Kawal Transisi Energi, Kemenkum Bali Soroti Kepastian Regulasi Virtual Power Plant
- Kamis, 15 Januari 2026 14:51 WIB
FGD Kajian Program VPP dan Perspektif Non-Teknis dalam Perencanaan Sistem Distribusi yang digelar di Bintang Bali Resort, Kuta, Badung, Rabu, 14 Januari 2026. (Foto: ist/BITV)
Berita Terkini, Eksklusif di Saluran WhatsApp bitvonline.com
BADUNG — Kantor Wilayah Kementerian Hukum (Kanwil Kemenkum) Bali menegaskan pentingnya kepastian regulasi dalam pengembangan sistem kelistrikan berbasis Virtual Power Plant (VPP).
Kepastian hukum dinilai menjadi prasyarat utama agar inovasi energi tersebut dapat berjalan selaras dengan ketentuan perundang-undangan, khususnya di Bali yang memiliki kekhasan hukum adat.

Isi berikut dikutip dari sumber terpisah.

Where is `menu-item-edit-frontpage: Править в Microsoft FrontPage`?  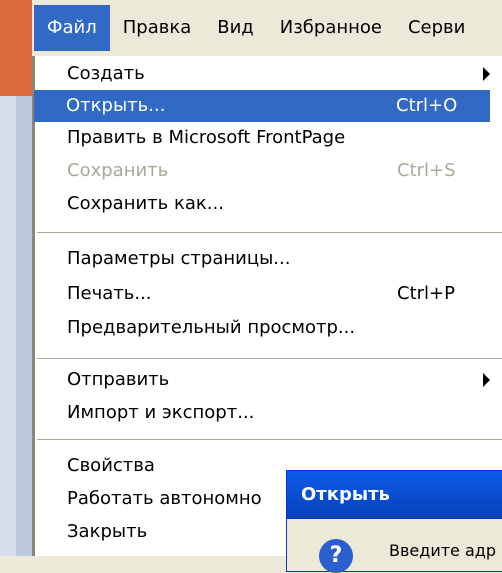 menu-item-edit-frontpage: Править в Microsoft FrontPage is located at coordinates (268, 138).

Penegasan itu disampaikan dalam Focus Group Discussion (FGD) Kajian Program VPP dan Perspektif Non-Teknis dalam Perencanaan Sistem Distribusi yang digelar di Bintang Bali Resort, Kuta, Badung, Rabu, 14 Januari 2026.

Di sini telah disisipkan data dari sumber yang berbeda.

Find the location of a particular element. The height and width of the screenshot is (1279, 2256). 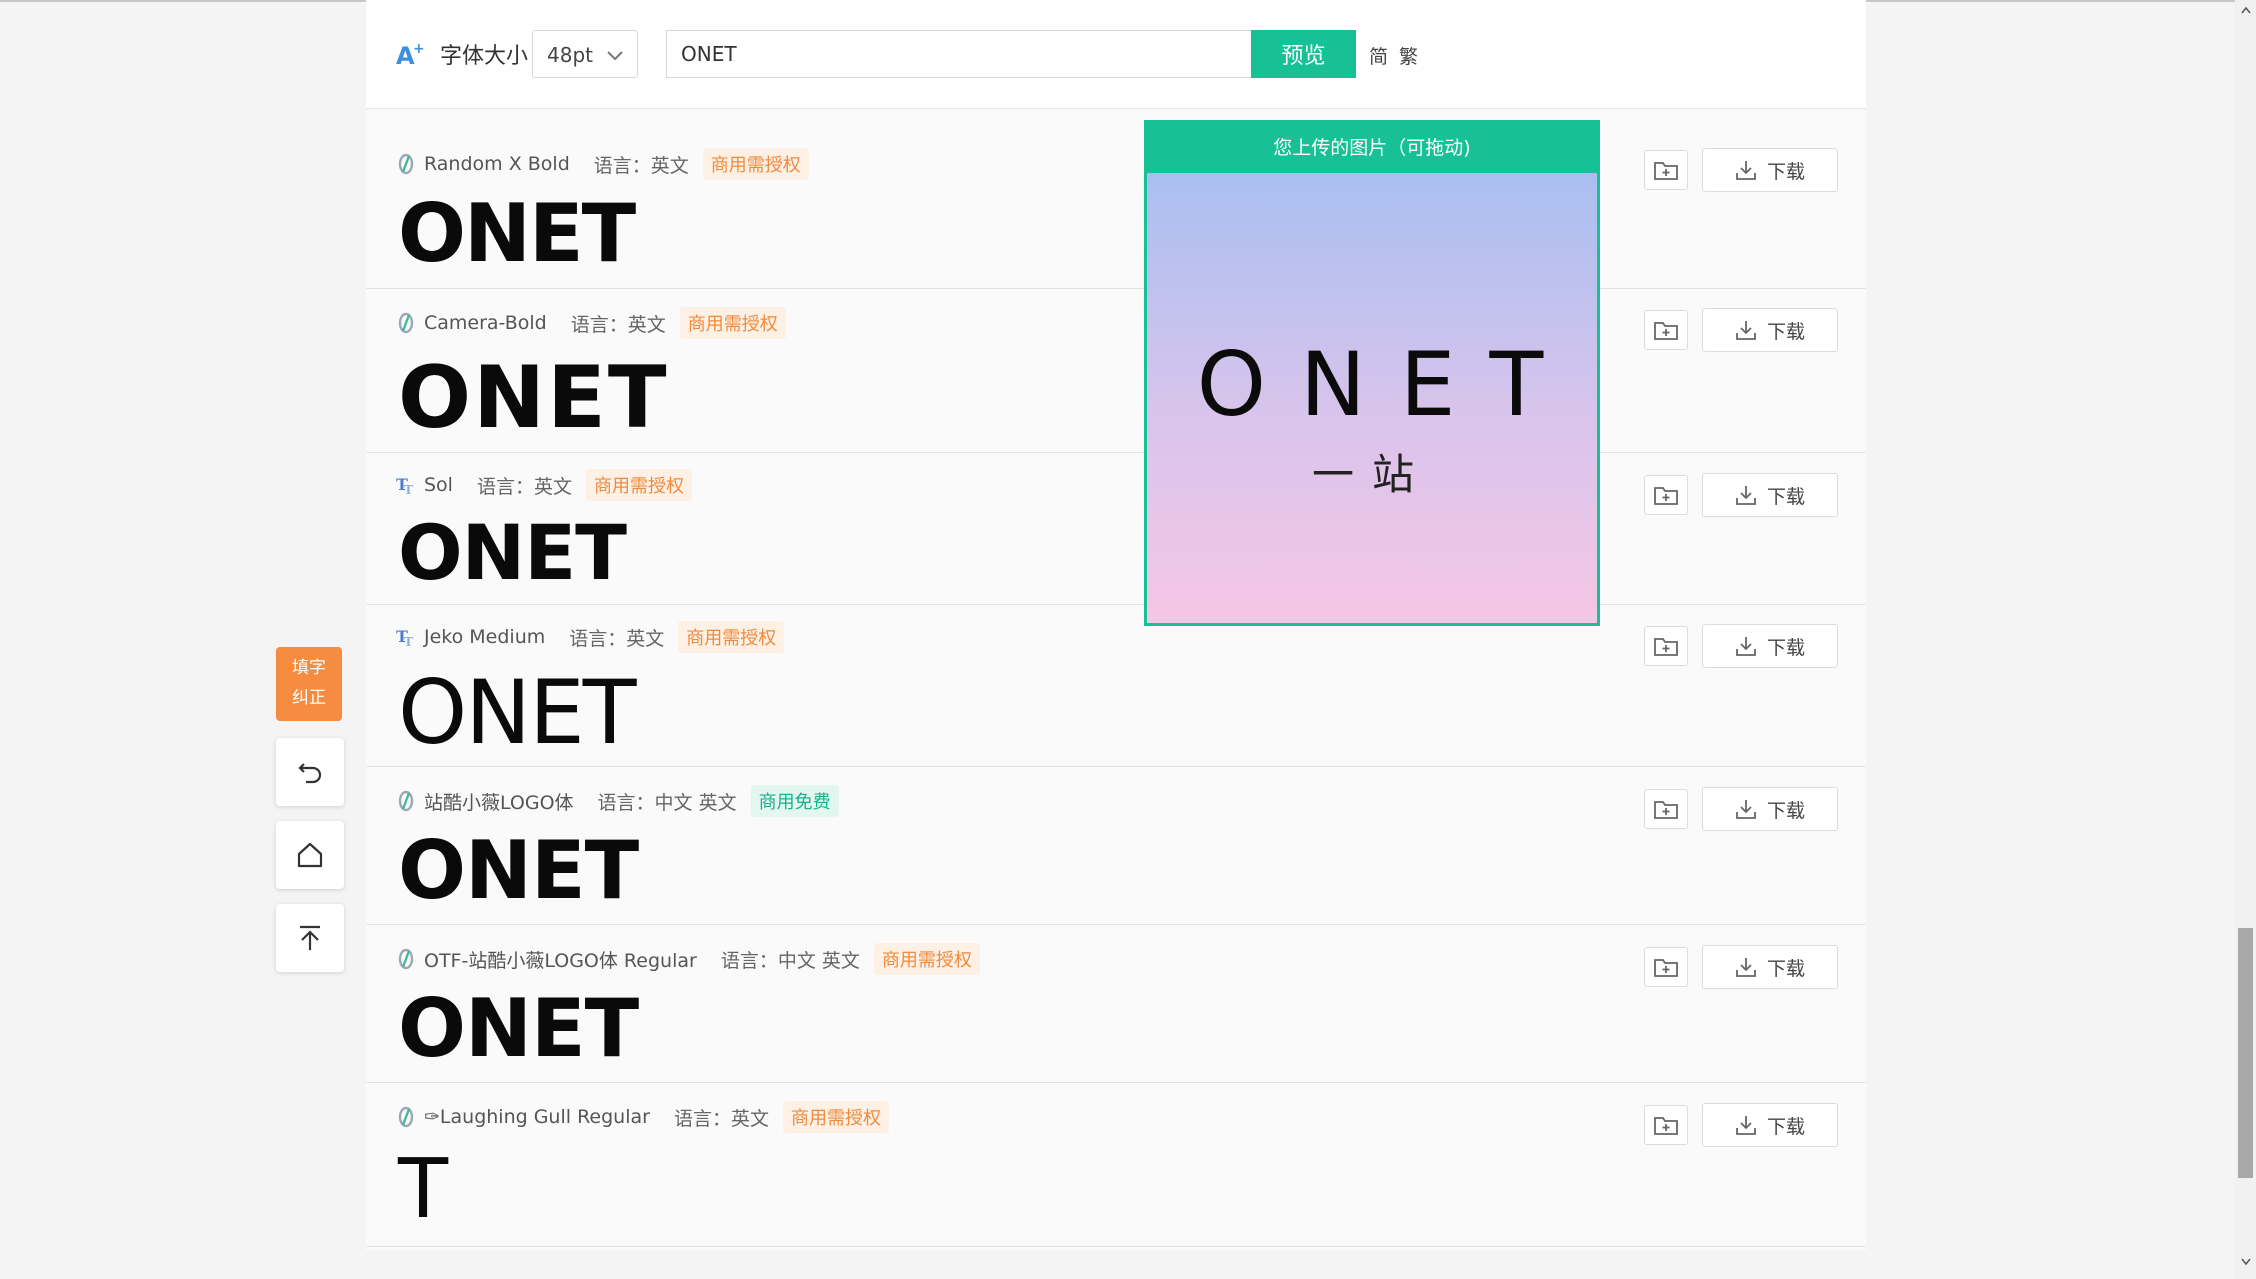

scroll-down-arrow-icon is located at coordinates (2246, 1262).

FGD ini merupakan bagian dari kajian nasional terkait pengembangan VPP sebagai sistem kelistrikan modern yang mengintegrasikan berbagai sumber energi terdistribusi.
Sejumlah pemangku kepentingan hadir dalam diskusi tersebut, mulai dari perwakilan PLN UID Bali, pemerintah daerah, akademisi, hingga tokoh adat dan agama.

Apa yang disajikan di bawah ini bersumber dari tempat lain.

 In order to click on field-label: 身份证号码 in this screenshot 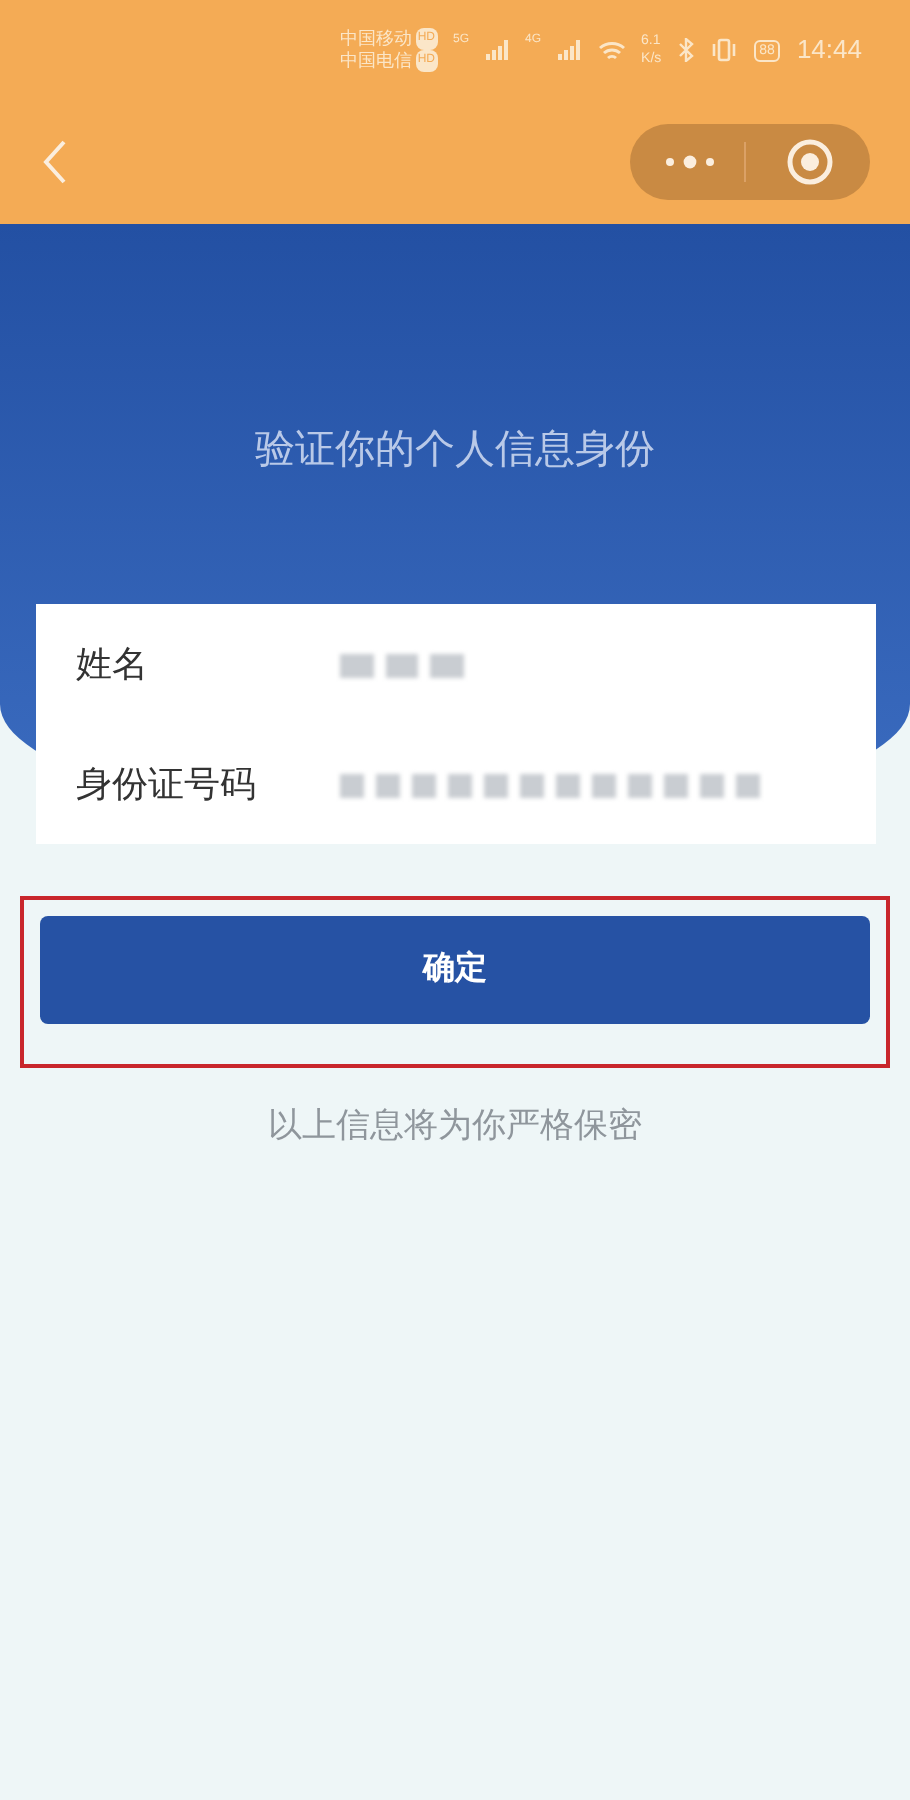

Mewakili pimpinan Kanwil Kemenkum Bali, I Gde Danang Wirawan mengatakan bahwa penerapan teknologi baru di sektor energi tidak dapat dilepaskan dari aspek hukum.
Menurut dia, pembentukan dan harmonisasi regulasi menjadi kunci agar kebijakan yang dihasilkan memiliki legitimasi serta kepastian hukum.
"Pengembangan Virtual Power Plant tidak semata persoalan teknis kelistrikan, tetapi juga menyangkut kepastian regulasi. Kanwil Kemenkum Bali memiliki peran strategis dalam proses harmonisasi, pembulatan, dan pemantapan konsepsi regulasi, baik di tingkat pusat maupun daerah," kata Danang.
Ia menambahkan, harmonisasi regulasi perlu segera dilakukan untuk menghindari tumpang tindih aturan atau hiper-regulasi yang berpotensi menghambat implementasi VPP.
Kondisi tersebut menjadi semakin kompleks karena Bali memiliki struktur sosial berbasis desa adat yang harus diakomodasi dalam kerangka hukum nasional.
"Kami berupaya memastikan setiap kebijakan yang dirumuskan selaras dengan peraturan perundang-undangan. Sinergi regulasi menjadi kunci agar program yang berdampak luas bagi masyarakat ini dapat berjalan secara berkelanjutan," ujar dia.
Diskusi yang berlangsung sejak pukul 11.00 WITA itu menghasilkan sejumlah rekomendasi strategis.